創設者のピエール・デスムズール・ド・ローザンはワイン商でもあり、同時にラトゥールの貴族に仕える農業経営者でもあった。そのお陰で、領主の権利を得て資産を増やし、近隣の数多くの分地を購入していく。約20年後の17世紀の終わりには、後に格付けシャトーとなるシャトー・ローザン・ガシーと【ピション・ロングビル】を誕生させた。
ド・ローザンはかつて、ロンドン行きの船を貸し切り、自ら船の中でワインを売っていた。このため、ローザン・ガシーのワインは、当時からイギリスで高い評価を得ている。また、彼は後にボルドーの地方議員になった。ラベルの絵柄にブドウを守る鳥の羽を描くようになったのも、この頃のことだった。

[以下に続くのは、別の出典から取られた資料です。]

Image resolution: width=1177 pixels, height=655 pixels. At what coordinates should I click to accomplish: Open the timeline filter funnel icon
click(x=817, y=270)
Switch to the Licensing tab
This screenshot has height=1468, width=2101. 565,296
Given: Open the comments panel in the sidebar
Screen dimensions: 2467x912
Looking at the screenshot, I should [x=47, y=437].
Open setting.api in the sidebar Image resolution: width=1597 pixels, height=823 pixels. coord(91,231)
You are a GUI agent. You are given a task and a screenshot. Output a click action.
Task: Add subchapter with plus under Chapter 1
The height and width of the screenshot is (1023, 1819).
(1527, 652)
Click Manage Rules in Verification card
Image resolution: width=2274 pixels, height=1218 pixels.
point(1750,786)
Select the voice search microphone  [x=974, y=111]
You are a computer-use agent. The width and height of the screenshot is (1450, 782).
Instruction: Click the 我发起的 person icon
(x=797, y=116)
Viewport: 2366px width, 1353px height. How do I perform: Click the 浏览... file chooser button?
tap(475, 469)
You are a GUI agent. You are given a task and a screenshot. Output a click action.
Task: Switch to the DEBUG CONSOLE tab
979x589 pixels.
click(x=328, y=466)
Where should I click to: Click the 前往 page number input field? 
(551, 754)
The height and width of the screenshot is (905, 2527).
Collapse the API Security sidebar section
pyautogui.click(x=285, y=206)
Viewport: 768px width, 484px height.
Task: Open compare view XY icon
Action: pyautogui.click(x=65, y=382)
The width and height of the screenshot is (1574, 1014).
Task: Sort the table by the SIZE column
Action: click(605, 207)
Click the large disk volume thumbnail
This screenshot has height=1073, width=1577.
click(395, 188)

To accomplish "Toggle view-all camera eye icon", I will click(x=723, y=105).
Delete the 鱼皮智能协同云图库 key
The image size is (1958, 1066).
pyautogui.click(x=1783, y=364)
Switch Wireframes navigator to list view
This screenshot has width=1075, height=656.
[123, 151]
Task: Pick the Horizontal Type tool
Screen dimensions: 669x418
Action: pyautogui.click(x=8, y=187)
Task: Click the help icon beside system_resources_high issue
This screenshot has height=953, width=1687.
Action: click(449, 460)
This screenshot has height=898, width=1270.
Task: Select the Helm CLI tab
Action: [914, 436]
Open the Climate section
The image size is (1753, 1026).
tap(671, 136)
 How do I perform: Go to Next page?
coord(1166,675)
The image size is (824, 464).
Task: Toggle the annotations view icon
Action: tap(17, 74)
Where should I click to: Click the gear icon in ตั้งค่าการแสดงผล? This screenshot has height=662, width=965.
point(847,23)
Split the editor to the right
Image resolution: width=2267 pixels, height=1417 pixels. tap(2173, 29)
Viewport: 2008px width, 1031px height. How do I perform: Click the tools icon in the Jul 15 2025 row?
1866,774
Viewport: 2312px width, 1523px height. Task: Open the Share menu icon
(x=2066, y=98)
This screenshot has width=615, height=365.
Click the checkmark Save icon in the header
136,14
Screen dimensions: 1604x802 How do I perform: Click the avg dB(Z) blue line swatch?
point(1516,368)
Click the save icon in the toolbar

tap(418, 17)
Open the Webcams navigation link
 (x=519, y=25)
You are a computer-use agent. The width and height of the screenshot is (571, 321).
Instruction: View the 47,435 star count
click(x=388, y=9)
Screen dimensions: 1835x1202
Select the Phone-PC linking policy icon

1855年の格付けでは、ローザン・ガシーは第2級となる。1946年、パリとその近郊地域を相手にしていたワイン仲介人のポール・キエが、シャトーを購入する。1968年、シャトーは彼の息子ジャン・ミッシェルに引き継がれた。1995年からはジャン・ルイ・カンプが経営に加わり、2001年にはジャン・ミッシェルの子供アン・フランソワ・キエとジャン・フィリップ・キエが加わり、現在に至っている。